For the last stretch to Bedford Park, the company originally wanted to cut over to Webster Avenue at Fordham Road and run over Webster to a final station at 201st Street. The city's Rapid Transit Commission approved this and other elevated extensions in March 1898, but the company rejected the franchises in May because of conditions placed on them. However, by 1899 the company was secretly planning to build to Fordham using the original Suburban Rapid Transit franchise, which also provided for continuation north from there on private property. In January 1900 the state's Board of Railroad Commissioners ordered the extension built, and a week later the Manhattan Railway officially announced that they would build to "the Bronx Park at Bedford Park Station". Construction was underway in June.

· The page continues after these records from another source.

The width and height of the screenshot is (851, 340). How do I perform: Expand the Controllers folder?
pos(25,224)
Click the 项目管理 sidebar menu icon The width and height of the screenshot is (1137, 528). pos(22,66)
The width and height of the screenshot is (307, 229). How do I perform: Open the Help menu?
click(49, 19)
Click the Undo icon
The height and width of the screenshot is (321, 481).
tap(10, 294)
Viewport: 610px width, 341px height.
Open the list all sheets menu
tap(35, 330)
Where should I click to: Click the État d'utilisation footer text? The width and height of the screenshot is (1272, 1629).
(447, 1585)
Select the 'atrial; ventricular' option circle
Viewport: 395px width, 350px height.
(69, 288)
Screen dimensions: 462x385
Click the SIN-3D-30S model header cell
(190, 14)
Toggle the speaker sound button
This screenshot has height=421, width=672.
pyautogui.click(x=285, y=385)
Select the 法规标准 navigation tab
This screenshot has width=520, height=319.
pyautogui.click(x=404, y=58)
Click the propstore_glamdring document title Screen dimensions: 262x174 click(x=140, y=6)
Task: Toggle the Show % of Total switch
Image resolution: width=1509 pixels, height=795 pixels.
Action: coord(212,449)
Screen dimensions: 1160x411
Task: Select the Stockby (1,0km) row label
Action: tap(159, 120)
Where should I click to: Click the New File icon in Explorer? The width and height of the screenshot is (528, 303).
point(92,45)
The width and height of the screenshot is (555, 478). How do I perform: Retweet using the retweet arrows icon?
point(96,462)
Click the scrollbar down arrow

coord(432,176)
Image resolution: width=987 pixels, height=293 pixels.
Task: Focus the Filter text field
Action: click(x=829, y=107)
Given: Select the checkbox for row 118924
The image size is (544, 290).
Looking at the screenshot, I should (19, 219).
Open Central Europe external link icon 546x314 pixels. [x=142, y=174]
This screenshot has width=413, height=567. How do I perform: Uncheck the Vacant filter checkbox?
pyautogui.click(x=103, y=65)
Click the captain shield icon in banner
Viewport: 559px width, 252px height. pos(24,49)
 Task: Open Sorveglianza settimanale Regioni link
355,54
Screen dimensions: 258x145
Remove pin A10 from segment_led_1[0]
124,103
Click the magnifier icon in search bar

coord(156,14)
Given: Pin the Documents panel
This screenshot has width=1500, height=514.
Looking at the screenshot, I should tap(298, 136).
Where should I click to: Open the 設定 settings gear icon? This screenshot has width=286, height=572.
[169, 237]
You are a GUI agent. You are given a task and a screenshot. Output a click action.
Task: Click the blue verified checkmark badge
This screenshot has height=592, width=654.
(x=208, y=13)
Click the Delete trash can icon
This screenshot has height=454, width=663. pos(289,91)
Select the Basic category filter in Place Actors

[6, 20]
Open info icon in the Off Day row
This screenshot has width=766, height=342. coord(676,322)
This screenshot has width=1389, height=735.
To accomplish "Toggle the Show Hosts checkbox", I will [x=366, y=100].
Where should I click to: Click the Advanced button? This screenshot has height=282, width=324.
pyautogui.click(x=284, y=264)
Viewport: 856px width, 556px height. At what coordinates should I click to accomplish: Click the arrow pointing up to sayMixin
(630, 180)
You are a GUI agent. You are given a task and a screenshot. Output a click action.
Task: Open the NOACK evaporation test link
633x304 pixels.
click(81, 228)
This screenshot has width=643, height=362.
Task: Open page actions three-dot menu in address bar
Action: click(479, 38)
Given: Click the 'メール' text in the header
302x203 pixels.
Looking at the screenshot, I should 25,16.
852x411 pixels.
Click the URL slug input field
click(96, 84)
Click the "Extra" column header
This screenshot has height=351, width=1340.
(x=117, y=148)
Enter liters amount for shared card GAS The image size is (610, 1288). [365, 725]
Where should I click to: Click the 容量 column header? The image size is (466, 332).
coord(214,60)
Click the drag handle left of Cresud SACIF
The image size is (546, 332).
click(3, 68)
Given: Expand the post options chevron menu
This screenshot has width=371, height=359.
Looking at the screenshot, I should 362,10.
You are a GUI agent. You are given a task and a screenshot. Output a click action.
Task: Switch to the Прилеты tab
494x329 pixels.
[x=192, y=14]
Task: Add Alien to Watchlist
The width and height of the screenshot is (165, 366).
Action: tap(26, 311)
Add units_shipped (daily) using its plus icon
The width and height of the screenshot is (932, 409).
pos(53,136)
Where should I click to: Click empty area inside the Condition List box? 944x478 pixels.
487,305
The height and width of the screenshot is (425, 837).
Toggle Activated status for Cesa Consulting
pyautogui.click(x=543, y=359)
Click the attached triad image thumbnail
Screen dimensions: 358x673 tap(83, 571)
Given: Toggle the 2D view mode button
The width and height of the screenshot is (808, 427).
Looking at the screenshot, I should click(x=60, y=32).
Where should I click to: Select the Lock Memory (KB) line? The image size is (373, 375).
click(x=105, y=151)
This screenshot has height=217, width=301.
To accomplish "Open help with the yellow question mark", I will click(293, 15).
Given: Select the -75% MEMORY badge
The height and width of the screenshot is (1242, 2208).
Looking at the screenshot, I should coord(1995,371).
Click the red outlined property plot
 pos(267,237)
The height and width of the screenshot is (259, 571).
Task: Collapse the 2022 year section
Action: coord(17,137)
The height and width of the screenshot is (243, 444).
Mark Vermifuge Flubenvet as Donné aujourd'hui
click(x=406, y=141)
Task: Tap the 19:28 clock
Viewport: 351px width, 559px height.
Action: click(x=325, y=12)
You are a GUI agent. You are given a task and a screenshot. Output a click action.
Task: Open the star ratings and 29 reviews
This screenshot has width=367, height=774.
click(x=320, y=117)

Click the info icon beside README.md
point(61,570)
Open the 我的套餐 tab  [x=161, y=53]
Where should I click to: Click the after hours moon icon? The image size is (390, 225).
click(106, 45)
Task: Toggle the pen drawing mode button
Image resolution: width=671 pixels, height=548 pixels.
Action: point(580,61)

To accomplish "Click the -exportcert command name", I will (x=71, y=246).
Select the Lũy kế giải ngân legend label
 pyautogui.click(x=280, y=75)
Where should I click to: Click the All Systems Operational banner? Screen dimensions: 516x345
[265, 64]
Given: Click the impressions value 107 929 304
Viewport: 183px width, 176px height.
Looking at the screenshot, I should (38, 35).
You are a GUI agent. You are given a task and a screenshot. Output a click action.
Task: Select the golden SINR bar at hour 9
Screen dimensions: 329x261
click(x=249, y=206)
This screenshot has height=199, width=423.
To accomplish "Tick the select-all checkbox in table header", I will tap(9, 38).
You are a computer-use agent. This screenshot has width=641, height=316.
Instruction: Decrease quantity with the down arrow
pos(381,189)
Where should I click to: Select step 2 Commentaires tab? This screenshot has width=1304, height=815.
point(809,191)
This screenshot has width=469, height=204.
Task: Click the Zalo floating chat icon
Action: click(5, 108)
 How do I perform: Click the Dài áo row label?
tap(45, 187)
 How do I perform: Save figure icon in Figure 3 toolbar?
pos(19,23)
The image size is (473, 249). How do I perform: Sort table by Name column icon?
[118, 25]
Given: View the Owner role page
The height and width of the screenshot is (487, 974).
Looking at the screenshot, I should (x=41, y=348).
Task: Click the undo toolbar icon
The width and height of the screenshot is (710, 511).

However, only the section to Fordham seems to have been put under construction, and as of its opening in July 1901, the continuation to Bronx Park was not even started. A letter to the New York Times back on January 8, 1900, warned that company officials were talking only of extending to Fordham and asked whether it was because of "a niggardly unwillingness to purchase the strip of land which is required for the section northeast of Fordham station". I haven't been able to determine whether that was the sticking point, or whether the company were still trying behind the scenes to get an acceptable franchise via Webster Avenue, but according to an article I'll be citing shortly, the strip of land was acquired "early in 1902".

As constructed, the elevated railway crossed Fordham Road and into the strip of land, private property acquired from St John's College, following along the east side of the Harlem Line. The steel viaduct continued to the end even though there was no street underneath. The end of the line was in a strange landlocked location not directly adjacent to any street. Webster Avenue lay on the other side of the New York Central's Harlem Line, and Southern Boulevard lay even closer but could be reached only if the City's Parks Department would provide a footpath in Bronx Park land.

If this was the Manhattan Railway's second choice, it was not a bad one. The station would serve the neighborhood of Bedford Park, across Webster Avenue, whose residents had campaigned hard for the extension. It would also be an off-peak traffic generator provided Bronx Park access could be arranged. The New York Botanical Garden was just being built and laid out at this time on lands very close to the terminal site. Parts of the large greenhouse now known as the Enid Haupt Conservatory opened in 1900. And lastly the private property also provided much-needed space for terminal facilities, with a wider four-track viaduct and possible use of the land below the viaduct.

Here's an aerial view that we saw in part I, and a satellite view from Google Maps annotated to show the locations.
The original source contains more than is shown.